RAS question
Consider the following statements about the India-EFTA Trade and Economic Partnership Agreement (TEPA) that entered into force on October 1, 2025: 1. EFTA comprises Switzerland, Norway, Iceland, and Liechtenstein. 2. EFTA countries committed $100 billion in investments over 15 years and facilitation of 1 million jobs in India. 3. TEPA was signed in March 2024 after 16 years of negotiations. Which of the above statements is/are correct?
Correct answer: (D) 1, 2 and 3.
The India-EFTA TEPA statements are all correct: EFTA comprises Switzerland, Norway, Iceland and Liechtenstein; the pact includes USD 100 billion in investment and 10 lakh jobs over 15 years; and it was signed in March 2024 after 16 years of negotiations.
Explanation
All three statements match the official account of the India-EFTA Trade and Economic Partnership Agreement. EFTA is the grouping of Iceland, Liechtenstein, Norway and Switzerland, and TEPA is India's free trade agreement with these four developed European nations. The agreement was signed on 10 March 2024 and came into force on 1 October 2025. Its distinctive feature is the investment-and-jobs commitment: the four EFTA states pledged to raise foreign direct investment in India by USD 50 billion in the first 10 years and another USD 50 billion in the next five years, with the expected creation of 10 lakh direct jobs. That makes statement 2 central, not incidental, to the pact's importance in India's FTA landscape.
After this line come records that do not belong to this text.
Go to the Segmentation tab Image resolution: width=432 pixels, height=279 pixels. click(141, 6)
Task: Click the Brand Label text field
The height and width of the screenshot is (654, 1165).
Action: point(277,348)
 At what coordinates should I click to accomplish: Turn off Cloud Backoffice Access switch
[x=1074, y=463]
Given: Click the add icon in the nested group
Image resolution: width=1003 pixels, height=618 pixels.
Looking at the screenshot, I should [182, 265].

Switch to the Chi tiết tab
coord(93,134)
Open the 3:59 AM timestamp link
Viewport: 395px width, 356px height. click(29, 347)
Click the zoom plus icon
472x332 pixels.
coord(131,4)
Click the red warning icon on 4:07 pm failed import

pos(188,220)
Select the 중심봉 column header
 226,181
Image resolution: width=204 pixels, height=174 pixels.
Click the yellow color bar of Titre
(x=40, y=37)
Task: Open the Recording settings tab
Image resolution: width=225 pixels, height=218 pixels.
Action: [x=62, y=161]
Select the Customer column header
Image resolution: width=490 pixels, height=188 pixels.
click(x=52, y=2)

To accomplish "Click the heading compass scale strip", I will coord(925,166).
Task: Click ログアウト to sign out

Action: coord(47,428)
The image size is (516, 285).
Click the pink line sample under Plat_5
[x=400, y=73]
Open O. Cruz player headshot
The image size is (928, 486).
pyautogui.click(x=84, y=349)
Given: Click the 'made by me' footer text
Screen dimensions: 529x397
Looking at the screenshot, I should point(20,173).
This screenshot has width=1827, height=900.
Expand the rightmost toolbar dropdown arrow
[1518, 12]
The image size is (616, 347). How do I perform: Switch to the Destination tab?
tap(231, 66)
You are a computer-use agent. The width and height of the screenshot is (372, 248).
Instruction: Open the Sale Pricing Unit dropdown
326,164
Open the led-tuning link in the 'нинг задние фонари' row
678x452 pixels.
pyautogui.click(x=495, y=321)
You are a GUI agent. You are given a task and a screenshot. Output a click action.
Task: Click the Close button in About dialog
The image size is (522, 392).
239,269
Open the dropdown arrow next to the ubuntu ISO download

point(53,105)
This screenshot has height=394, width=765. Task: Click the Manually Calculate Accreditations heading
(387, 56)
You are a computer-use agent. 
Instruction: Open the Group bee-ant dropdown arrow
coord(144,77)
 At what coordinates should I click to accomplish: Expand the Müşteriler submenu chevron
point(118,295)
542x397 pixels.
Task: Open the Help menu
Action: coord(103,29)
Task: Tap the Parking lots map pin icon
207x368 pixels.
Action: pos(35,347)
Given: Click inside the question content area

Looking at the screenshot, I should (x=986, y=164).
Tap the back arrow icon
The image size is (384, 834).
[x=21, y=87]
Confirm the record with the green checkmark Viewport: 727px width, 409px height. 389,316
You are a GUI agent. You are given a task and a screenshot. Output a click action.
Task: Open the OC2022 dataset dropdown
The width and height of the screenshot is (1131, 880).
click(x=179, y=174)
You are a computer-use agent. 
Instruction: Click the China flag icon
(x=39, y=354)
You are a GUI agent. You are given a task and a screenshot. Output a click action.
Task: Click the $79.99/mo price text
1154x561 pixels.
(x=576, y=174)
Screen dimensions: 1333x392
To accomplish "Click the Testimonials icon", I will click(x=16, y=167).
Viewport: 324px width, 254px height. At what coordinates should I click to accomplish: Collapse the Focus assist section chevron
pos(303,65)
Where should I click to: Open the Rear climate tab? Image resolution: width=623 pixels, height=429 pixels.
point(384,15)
Why the other options are wrong
- (A) Option A leaves out statement 3, even though TEPA was signed in March 2024 after the long negotiation process mentioned in the question.
- (B) Option B leaves out statement 1, although EFTA's membership is exactly Switzerland, Norway, Iceland and Liechtenstein.
- (C) Option C leaves out statement 2, but the USD 100 billion investment and 10 lakh jobs commitment is a core feature of TEPA.
Concept
This tests external-sector policy, especially India's free trade agreements and investment-linked trade commitments. RAS often asks such current-economy topics because they connect institutions, dates, member countries and economic outcomes in one statement-based question.